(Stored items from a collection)
-.-.-

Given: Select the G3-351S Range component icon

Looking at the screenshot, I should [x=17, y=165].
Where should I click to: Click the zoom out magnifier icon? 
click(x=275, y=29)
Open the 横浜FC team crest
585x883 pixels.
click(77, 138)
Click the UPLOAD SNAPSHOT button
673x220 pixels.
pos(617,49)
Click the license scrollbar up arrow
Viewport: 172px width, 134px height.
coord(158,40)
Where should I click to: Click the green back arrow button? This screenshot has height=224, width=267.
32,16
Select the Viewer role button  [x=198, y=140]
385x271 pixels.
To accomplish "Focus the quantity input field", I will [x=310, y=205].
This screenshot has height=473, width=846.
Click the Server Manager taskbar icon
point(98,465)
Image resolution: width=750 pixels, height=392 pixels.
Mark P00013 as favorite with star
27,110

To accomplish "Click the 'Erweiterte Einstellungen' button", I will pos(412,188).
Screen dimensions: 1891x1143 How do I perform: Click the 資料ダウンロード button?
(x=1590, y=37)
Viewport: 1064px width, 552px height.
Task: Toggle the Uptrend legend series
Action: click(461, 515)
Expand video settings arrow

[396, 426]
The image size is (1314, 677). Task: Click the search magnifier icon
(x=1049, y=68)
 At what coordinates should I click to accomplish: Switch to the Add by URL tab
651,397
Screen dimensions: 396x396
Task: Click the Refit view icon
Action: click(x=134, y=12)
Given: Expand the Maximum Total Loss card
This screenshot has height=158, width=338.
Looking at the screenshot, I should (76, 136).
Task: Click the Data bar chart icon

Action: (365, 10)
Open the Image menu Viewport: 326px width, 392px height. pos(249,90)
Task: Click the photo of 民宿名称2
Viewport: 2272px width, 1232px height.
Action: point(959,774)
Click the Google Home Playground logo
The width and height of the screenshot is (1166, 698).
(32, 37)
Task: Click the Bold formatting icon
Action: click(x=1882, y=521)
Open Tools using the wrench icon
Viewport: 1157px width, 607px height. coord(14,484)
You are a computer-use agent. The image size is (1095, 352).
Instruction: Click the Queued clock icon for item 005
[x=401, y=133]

-.-.-

Copy every line of the data above word for word, keeping the original order.

Given: Select the G3-351S Range component icon

Looking at the screenshot, I should [x=17, y=165].
Where should I click to: Click the zoom out magnifier icon? 
click(x=275, y=29)
Open the 横浜FC team crest
585x883 pixels.
click(77, 138)
Click the UPLOAD SNAPSHOT button
673x220 pixels.
pos(617,49)
Click the license scrollbar up arrow
Viewport: 172px width, 134px height.
coord(158,40)
Where should I click to: Click the green back arrow button? This screenshot has height=224, width=267.
32,16
Select the Viewer role button  [x=198, y=140]
385x271 pixels.
To accomplish "Focus the quantity input field", I will [x=310, y=205].
This screenshot has height=473, width=846.
Click the Server Manager taskbar icon
point(98,465)
Image resolution: width=750 pixels, height=392 pixels.
Mark P00013 as favorite with star
27,110

To accomplish "Click the 'Erweiterte Einstellungen' button", I will pos(412,188).
Screen dimensions: 1891x1143 How do I perform: Click the 資料ダウンロード button?
(x=1590, y=37)
Viewport: 1064px width, 552px height.
Task: Toggle the Uptrend legend series
Action: click(461, 515)
Expand video settings arrow

[396, 426]
The image size is (1314, 677). Task: Click the search magnifier icon
(x=1049, y=68)
 At what coordinates should I click to accomplish: Switch to the Add by URL tab
651,397
Screen dimensions: 396x396
Task: Click the Refit view icon
Action: click(x=134, y=12)
Given: Expand the Maximum Total Loss card
This screenshot has height=158, width=338.
Looking at the screenshot, I should (76, 136).
Task: Click the Data bar chart icon

Action: (365, 10)
Open the Image menu Viewport: 326px width, 392px height. pos(249,90)
Task: Click the photo of 民宿名称2
Viewport: 2272px width, 1232px height.
Action: point(959,774)
Click the Google Home Playground logo
The width and height of the screenshot is (1166, 698).
(32, 37)
Task: Click the Bold formatting icon
Action: click(x=1882, y=521)
Open Tools using the wrench icon
Viewport: 1157px width, 607px height. coord(14,484)
You are a computer-use agent. The image size is (1095, 352).
Instruction: Click the Queued clock icon for item 005
[x=401, y=133]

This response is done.